Lessons learned from saving my Artix Linux install
A few days ago, my otherwise perfectly smooth experience of running Artix Linux ran into a small moment of Panic. After running a routine update with Pacman, I noticed that some errors were thrown in the end of the script, but didn't really think there would be too much of a problem. I was proven wrong a few hours later, when I restarted my computer and found out that it wouldn't boot anymore.
I can't say that I hadn't prepared for this moment - rolling around with an Arch-based distribution has its risks of something breaking at some given time, and I had been making some backups thanks to my Project 128 adventures. However, it's moments like these, where you feel in your skin all that stability and confort from GNU/Linux melting away, that give you a silent panic. Fuck, it's not booting. And rebooting or trying anything else doesn't seem to help at all. What now?
Mini-disaster recovery starts
After sleeping on the issue to try to regain my sanity on the following day, I followed through with what I know best: booting a Live Medium. I had to choose one to do my work, and the next question was: which one? I thought about my go-to Swiss-army knife distribution that is Puppy Linux, but some of its functions "feel" a little weird in comparison, especially if I was to do some critical work to recover my system. So, as an alternative, I resorted to an older live medium distro that I knew, but hadn't used in a while: BunsenLabs Linux.
This worked for me to get to decrypt the drive and check the integrity of my data: everything was still there and not corrupted. Big first whew! I was still left with the task of actually fixing the install, however, so the mission was only beginning. Searching around for the answer from the messages in the logfiles returned mixed results.

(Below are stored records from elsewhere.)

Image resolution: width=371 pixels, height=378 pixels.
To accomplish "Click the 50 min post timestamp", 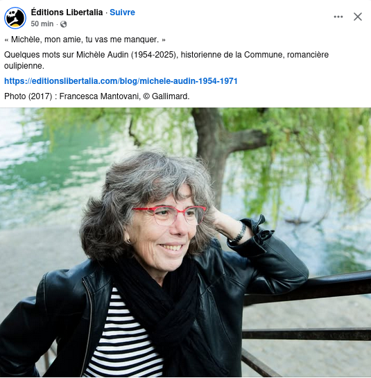I will (42, 24).
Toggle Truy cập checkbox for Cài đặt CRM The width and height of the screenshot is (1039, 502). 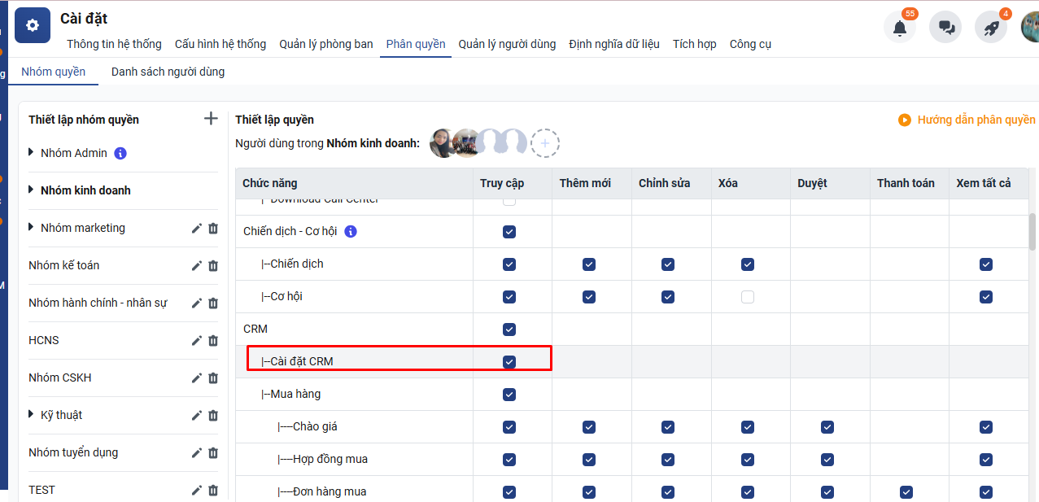coord(509,362)
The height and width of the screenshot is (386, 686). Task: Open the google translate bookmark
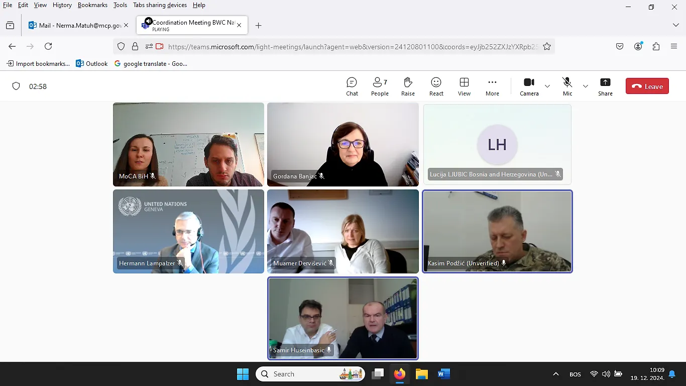(151, 64)
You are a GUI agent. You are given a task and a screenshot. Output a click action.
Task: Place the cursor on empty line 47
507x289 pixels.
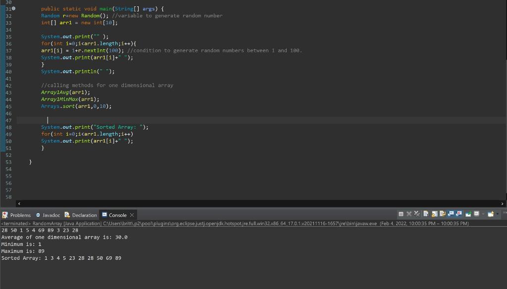tap(48, 120)
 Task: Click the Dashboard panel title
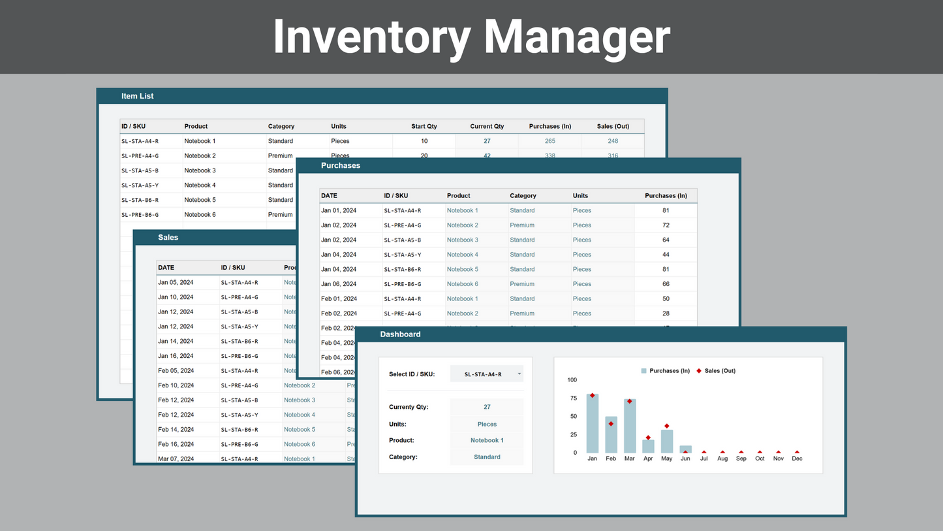(400, 334)
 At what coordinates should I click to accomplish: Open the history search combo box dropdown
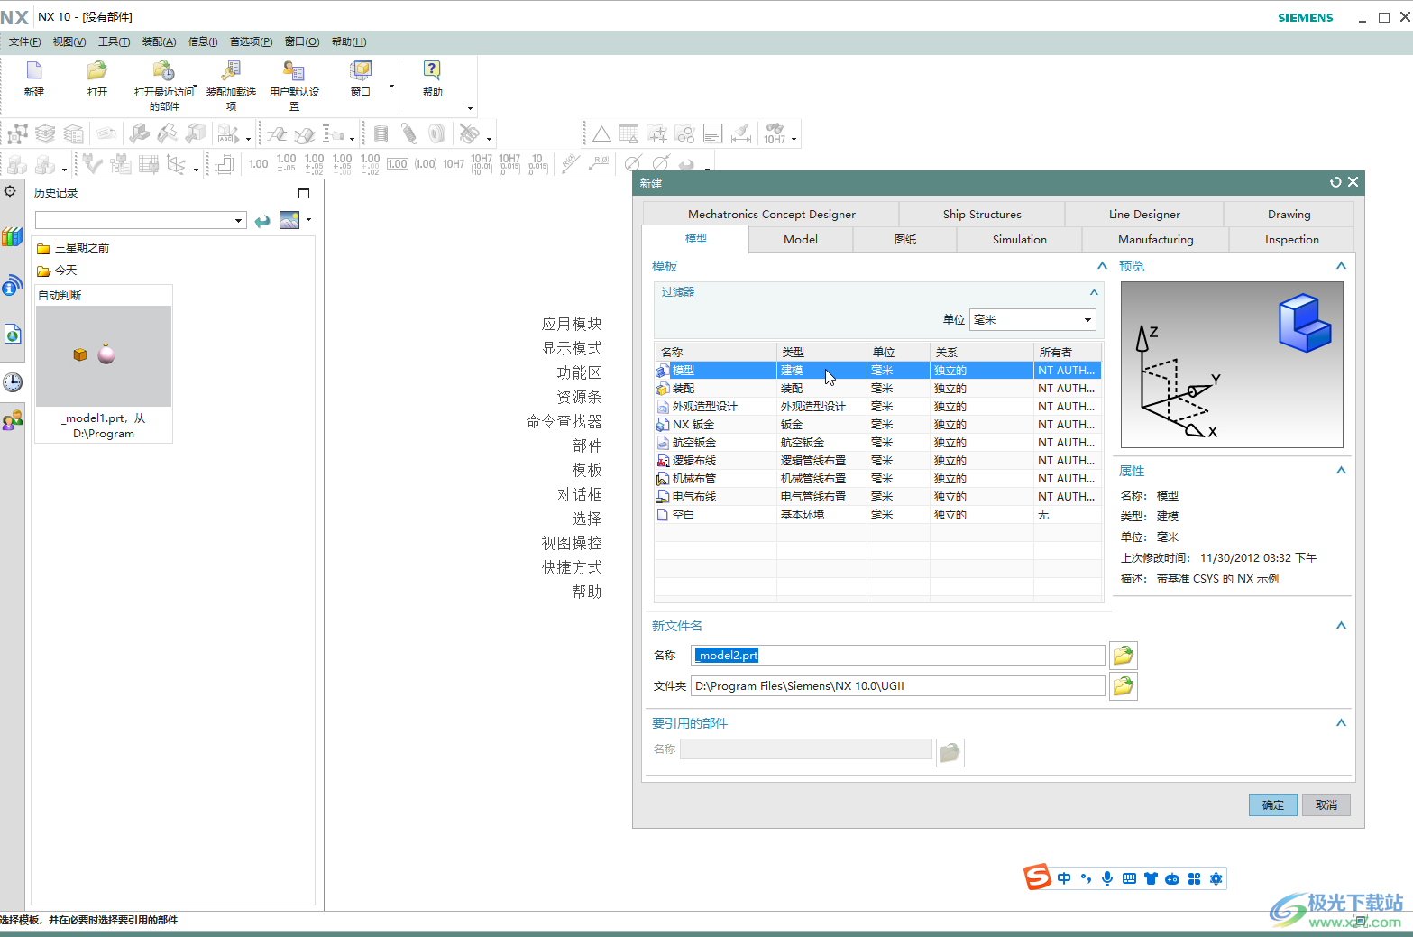(238, 221)
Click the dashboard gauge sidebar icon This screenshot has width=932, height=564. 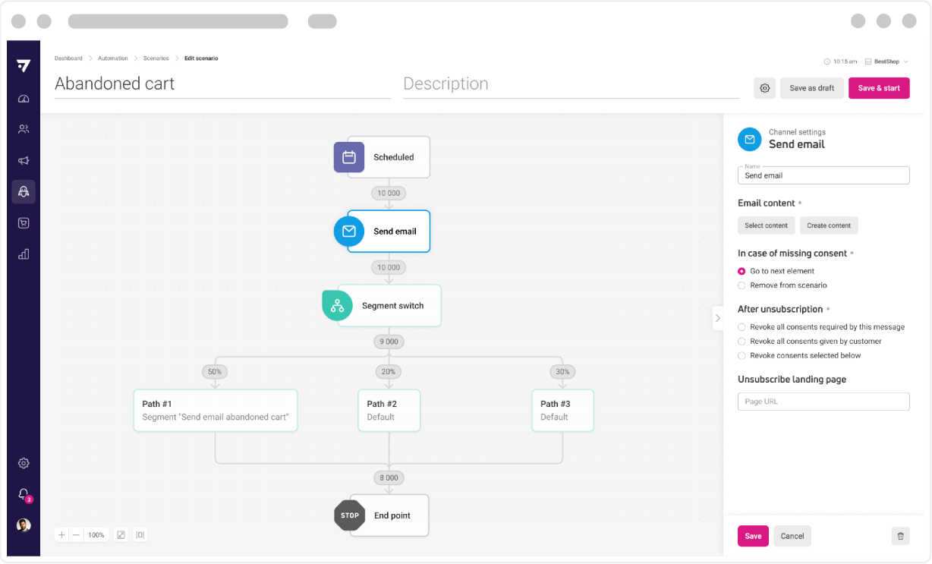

Something pointed towards a kernel issue, but I didn't remember updating the kernel recently - when I do see the kernel has been updated, this usually prompts me to reboot the machine. But the "lack of space" error messages I had been seeing did point to an issue to the tiny
/boot partition on my machine. And almost everywhere I looked the common point was that I would never have to do a full reinstall, unless the system had fscked up real bad.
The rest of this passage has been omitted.